[Supplied records]

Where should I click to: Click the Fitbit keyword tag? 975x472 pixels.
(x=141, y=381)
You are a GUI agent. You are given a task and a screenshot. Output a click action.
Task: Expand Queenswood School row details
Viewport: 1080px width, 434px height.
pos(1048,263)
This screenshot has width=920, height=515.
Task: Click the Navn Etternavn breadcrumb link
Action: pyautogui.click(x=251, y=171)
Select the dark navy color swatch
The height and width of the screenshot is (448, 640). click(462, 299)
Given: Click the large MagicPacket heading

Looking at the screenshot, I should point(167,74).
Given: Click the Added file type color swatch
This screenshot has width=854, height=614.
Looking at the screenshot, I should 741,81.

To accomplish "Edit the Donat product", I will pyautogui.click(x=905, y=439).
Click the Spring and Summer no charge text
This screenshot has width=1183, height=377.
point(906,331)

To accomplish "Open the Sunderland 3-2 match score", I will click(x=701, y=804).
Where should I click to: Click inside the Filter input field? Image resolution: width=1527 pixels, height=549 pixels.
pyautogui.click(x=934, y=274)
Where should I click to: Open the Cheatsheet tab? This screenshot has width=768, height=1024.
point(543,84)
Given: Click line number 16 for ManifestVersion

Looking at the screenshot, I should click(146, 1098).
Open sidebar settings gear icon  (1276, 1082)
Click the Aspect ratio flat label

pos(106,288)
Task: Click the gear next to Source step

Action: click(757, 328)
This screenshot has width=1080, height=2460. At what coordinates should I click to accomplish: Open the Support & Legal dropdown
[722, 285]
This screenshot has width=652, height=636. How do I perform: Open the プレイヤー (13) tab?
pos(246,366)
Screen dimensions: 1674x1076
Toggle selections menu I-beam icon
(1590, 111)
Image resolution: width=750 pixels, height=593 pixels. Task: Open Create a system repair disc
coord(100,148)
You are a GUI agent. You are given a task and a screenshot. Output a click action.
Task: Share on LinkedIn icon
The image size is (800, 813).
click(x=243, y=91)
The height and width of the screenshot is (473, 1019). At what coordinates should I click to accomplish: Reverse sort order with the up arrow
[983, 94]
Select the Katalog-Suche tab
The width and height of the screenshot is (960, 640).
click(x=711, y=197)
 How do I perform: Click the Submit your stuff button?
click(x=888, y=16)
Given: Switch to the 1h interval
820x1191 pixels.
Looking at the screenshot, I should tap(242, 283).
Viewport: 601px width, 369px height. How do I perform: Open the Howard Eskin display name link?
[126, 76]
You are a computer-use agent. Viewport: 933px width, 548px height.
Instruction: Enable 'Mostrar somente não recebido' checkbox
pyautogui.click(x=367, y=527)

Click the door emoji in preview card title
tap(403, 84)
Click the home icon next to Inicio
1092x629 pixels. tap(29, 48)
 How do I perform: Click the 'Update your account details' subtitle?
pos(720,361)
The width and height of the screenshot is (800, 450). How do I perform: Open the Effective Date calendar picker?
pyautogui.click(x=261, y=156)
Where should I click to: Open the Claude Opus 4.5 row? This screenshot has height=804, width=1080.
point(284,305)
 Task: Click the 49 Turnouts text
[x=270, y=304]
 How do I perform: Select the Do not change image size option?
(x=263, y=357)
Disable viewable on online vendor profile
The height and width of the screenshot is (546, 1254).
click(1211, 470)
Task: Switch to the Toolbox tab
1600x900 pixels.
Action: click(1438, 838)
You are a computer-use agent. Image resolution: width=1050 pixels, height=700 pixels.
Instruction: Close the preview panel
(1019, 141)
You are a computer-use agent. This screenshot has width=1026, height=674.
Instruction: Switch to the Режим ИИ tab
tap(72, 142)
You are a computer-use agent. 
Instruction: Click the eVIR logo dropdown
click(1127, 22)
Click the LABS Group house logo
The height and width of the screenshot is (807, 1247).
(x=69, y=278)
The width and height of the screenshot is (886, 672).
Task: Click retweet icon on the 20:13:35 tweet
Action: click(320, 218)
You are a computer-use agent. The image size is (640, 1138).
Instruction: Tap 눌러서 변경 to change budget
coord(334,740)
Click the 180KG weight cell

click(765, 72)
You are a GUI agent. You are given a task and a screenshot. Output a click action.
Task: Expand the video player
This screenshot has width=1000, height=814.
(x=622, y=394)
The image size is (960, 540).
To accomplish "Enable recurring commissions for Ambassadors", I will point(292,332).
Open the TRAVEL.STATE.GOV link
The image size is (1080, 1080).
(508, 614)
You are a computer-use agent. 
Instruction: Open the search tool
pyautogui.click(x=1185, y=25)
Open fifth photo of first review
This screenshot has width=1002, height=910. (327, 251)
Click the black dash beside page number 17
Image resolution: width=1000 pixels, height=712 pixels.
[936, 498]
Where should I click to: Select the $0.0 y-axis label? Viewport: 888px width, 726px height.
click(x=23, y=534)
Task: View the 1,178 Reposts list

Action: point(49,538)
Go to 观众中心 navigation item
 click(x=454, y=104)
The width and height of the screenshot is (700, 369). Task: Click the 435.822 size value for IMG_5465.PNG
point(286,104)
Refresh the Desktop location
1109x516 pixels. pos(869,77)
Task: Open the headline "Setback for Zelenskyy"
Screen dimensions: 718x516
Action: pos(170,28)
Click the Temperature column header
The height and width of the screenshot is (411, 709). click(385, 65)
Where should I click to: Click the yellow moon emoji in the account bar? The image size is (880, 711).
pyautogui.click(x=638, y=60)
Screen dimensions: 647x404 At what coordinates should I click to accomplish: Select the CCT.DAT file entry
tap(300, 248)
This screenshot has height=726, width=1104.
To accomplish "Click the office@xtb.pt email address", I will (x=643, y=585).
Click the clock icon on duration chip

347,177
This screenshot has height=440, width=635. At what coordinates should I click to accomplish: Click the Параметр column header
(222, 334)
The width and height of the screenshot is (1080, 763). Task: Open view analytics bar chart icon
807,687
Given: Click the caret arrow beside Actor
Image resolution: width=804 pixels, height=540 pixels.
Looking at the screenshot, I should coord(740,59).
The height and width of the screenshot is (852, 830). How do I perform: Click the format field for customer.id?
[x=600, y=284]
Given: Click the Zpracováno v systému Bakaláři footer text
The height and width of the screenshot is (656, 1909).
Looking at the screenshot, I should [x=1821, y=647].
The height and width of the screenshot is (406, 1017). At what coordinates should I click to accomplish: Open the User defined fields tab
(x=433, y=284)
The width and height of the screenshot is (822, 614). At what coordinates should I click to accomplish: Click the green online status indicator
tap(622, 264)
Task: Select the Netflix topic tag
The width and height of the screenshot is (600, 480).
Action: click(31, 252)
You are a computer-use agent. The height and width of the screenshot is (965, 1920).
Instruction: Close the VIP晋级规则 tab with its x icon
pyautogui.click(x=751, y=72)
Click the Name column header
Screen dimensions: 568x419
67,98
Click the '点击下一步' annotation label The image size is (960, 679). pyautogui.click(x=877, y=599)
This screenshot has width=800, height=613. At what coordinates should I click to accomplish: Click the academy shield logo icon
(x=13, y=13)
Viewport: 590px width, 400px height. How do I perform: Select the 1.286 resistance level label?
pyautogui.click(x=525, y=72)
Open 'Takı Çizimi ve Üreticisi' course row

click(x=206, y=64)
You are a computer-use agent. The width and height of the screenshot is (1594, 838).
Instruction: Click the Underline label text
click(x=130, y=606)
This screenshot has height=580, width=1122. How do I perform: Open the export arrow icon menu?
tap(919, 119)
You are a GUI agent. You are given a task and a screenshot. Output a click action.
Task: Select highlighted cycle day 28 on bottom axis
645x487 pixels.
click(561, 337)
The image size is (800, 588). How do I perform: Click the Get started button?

[Action item]
Everything in the listing should be set down again exactly.

[Answer to the exercise]
Where should I click to: Click the Fitbit keyword tag? 975x472 pixels.
(x=141, y=381)
You are a GUI agent. You are given a task and a screenshot. Output a click action.
Task: Expand Queenswood School row details
Viewport: 1080px width, 434px height.
pos(1048,263)
This screenshot has width=920, height=515.
Task: Click the Navn Etternavn breadcrumb link
Action: pyautogui.click(x=251, y=171)
Select the dark navy color swatch
The height and width of the screenshot is (448, 640). click(462, 299)
Given: Click the large MagicPacket heading

Looking at the screenshot, I should point(167,74).
Given: Click the Added file type color swatch
This screenshot has width=854, height=614.
Looking at the screenshot, I should 741,81.

To accomplish "Edit the Donat product", I will pyautogui.click(x=905, y=439).
Click the Spring and Summer no charge text
This screenshot has width=1183, height=377.
point(906,331)

To accomplish "Open the Sunderland 3-2 match score", I will click(x=701, y=804).
Where should I click to: Click inside the Filter input field? Image resolution: width=1527 pixels, height=549 pixels.
pyautogui.click(x=934, y=274)
Where should I click to: Open the Cheatsheet tab? This screenshot has width=768, height=1024.
point(543,84)
Given: Click line number 16 for ManifestVersion

Looking at the screenshot, I should click(146, 1098).
Open sidebar settings gear icon  (1276, 1082)
Click the Aspect ratio flat label

pos(106,288)
Task: Click the gear next to Source step

Action: click(757, 328)
This screenshot has width=1080, height=2460. At what coordinates should I click to accomplish: Open the Support & Legal dropdown
[722, 285]
This screenshot has width=652, height=636. How do I perform: Open the プレイヤー (13) tab?
pos(246,366)
Screen dimensions: 1674x1076
Toggle selections menu I-beam icon
(1590, 111)
Image resolution: width=750 pixels, height=593 pixels. Task: Open Create a system repair disc
coord(100,148)
You are a GUI agent. You are given a task and a screenshot. Output a click action.
Task: Share on LinkedIn icon
The image size is (800, 813).
click(x=243, y=91)
The height and width of the screenshot is (473, 1019). At what coordinates should I click to accomplish: Reverse sort order with the up arrow
[983, 94]
Select the Katalog-Suche tab
The width and height of the screenshot is (960, 640).
click(x=711, y=197)
 How do I perform: Click the Submit your stuff button?
click(x=888, y=16)
Given: Switch to the 1h interval
820x1191 pixels.
Looking at the screenshot, I should tap(242, 283).
Viewport: 601px width, 369px height. How do I perform: Open the Howard Eskin display name link?
[126, 76]
You are a computer-use agent. Viewport: 933px width, 548px height.
Instruction: Enable 'Mostrar somente não recebido' checkbox
pyautogui.click(x=367, y=527)

Click the door emoji in preview card title
tap(403, 84)
Click the home icon next to Inicio
1092x629 pixels. tap(29, 48)
 How do I perform: Click the 'Update your account details' subtitle?
pos(720,361)
The width and height of the screenshot is (800, 450). How do I perform: Open the Effective Date calendar picker?
pyautogui.click(x=261, y=156)
Where should I click to: Open the Claude Opus 4.5 row? This screenshot has height=804, width=1080.
point(284,305)
 Task: Click the 49 Turnouts text
[x=270, y=304]
 How do I perform: Select the Do not change image size option?
(x=263, y=357)
Disable viewable on online vendor profile
The height and width of the screenshot is (546, 1254).
click(1211, 470)
Task: Switch to the Toolbox tab
1600x900 pixels.
Action: click(1438, 838)
You are a computer-use agent. Image resolution: width=1050 pixels, height=700 pixels.
Instruction: Close the preview panel
(1019, 141)
You are a computer-use agent. This screenshot has width=1026, height=674.
Instruction: Switch to the Режим ИИ tab
tap(72, 142)
You are a computer-use agent. 
Instruction: Click the eVIR logo dropdown
click(1127, 22)
Click the LABS Group house logo
The height and width of the screenshot is (807, 1247).
(x=69, y=278)
The width and height of the screenshot is (886, 672).
Task: Click retweet icon on the 20:13:35 tweet
Action: click(320, 218)
You are a computer-use agent. The image size is (640, 1138).
Instruction: Tap 눌러서 변경 to change budget
coord(334,740)
Click the 180KG weight cell

click(765, 72)
You are a GUI agent. You are given a task and a screenshot. Output a click action.
Task: Expand the video player
This screenshot has width=1000, height=814.
(x=622, y=394)
The image size is (960, 540).
To accomplish "Enable recurring commissions for Ambassadors", I will point(292,332).
Open the TRAVEL.STATE.GOV link
The image size is (1080, 1080).
(508, 614)
You are a computer-use agent. 
Instruction: Open the search tool
pyautogui.click(x=1185, y=25)
Open fifth photo of first review
This screenshot has width=1002, height=910. (327, 251)
Click the black dash beside page number 17
Image resolution: width=1000 pixels, height=712 pixels.
[936, 498]
Where should I click to: Select the $0.0 y-axis label? Viewport: 888px width, 726px height.
click(x=23, y=534)
Task: View the 1,178 Reposts list

Action: point(49,538)
Go to 观众中心 navigation item
 click(x=454, y=104)
The width and height of the screenshot is (700, 369). Task: Click the 435.822 size value for IMG_5465.PNG
point(286,104)
Refresh the Desktop location
1109x516 pixels. pos(869,77)
Task: Open the headline "Setback for Zelenskyy"
Screen dimensions: 718x516
Action: pos(170,28)
Click the Temperature column header
The height and width of the screenshot is (411, 709). click(385, 65)
Where should I click to: Click the yellow moon emoji in the account bar? The image size is (880, 711).
pyautogui.click(x=638, y=60)
Screen dimensions: 647x404 At what coordinates should I click to accomplish: Select the CCT.DAT file entry
tap(300, 248)
This screenshot has height=726, width=1104.
To accomplish "Click the office@xtb.pt email address", I will (x=643, y=585).
Click the clock icon on duration chip

347,177
This screenshot has height=440, width=635. At what coordinates should I click to accomplish: Click the Параметр column header
(222, 334)
The width and height of the screenshot is (1080, 763). Task: Open view analytics bar chart icon
807,687
Given: Click the caret arrow beside Actor
Image resolution: width=804 pixels, height=540 pixels.
Looking at the screenshot, I should coord(740,59).
The height and width of the screenshot is (852, 830). How do I perform: Click the format field for customer.id?
[x=600, y=284]
Given: Click the Zpracováno v systému Bakaláři footer text
The height and width of the screenshot is (656, 1909).
Looking at the screenshot, I should [x=1821, y=647].
The height and width of the screenshot is (406, 1017). At what coordinates should I click to accomplish: Open the User defined fields tab
(x=433, y=284)
The width and height of the screenshot is (822, 614). At what coordinates should I click to accomplish: Click the green online status indicator
tap(622, 264)
Task: Select the Netflix topic tag
The width and height of the screenshot is (600, 480).
Action: click(31, 252)
You are a computer-use agent. The height and width of the screenshot is (965, 1920).
Instruction: Close the VIP晋级规则 tab with its x icon
pyautogui.click(x=751, y=72)
Click the Name column header
Screen dimensions: 568x419
67,98
Click the '点击下一步' annotation label The image size is (960, 679). pyautogui.click(x=877, y=599)
This screenshot has width=800, height=613. At what coordinates should I click to accomplish: Click the academy shield logo icon
(x=13, y=13)
Viewport: 590px width, 400px height. How do I perform: Select the 1.286 resistance level label?
pyautogui.click(x=525, y=72)
Open 'Takı Çizimi ve Üreticisi' course row

click(x=206, y=64)
You are a computer-use agent. The width and height of the screenshot is (1594, 838).
Instruction: Click the Underline label text
click(x=130, y=606)
This screenshot has height=580, width=1122. How do I perform: Open the export arrow icon menu?
tap(919, 119)
You are a GUI agent. You are given a task and a screenshot. Output a click action.
Task: Select highlighted cycle day 28 on bottom axis
645x487 pixels.
click(561, 337)
The image size is (800, 588). How do I perform: Click the Get started button?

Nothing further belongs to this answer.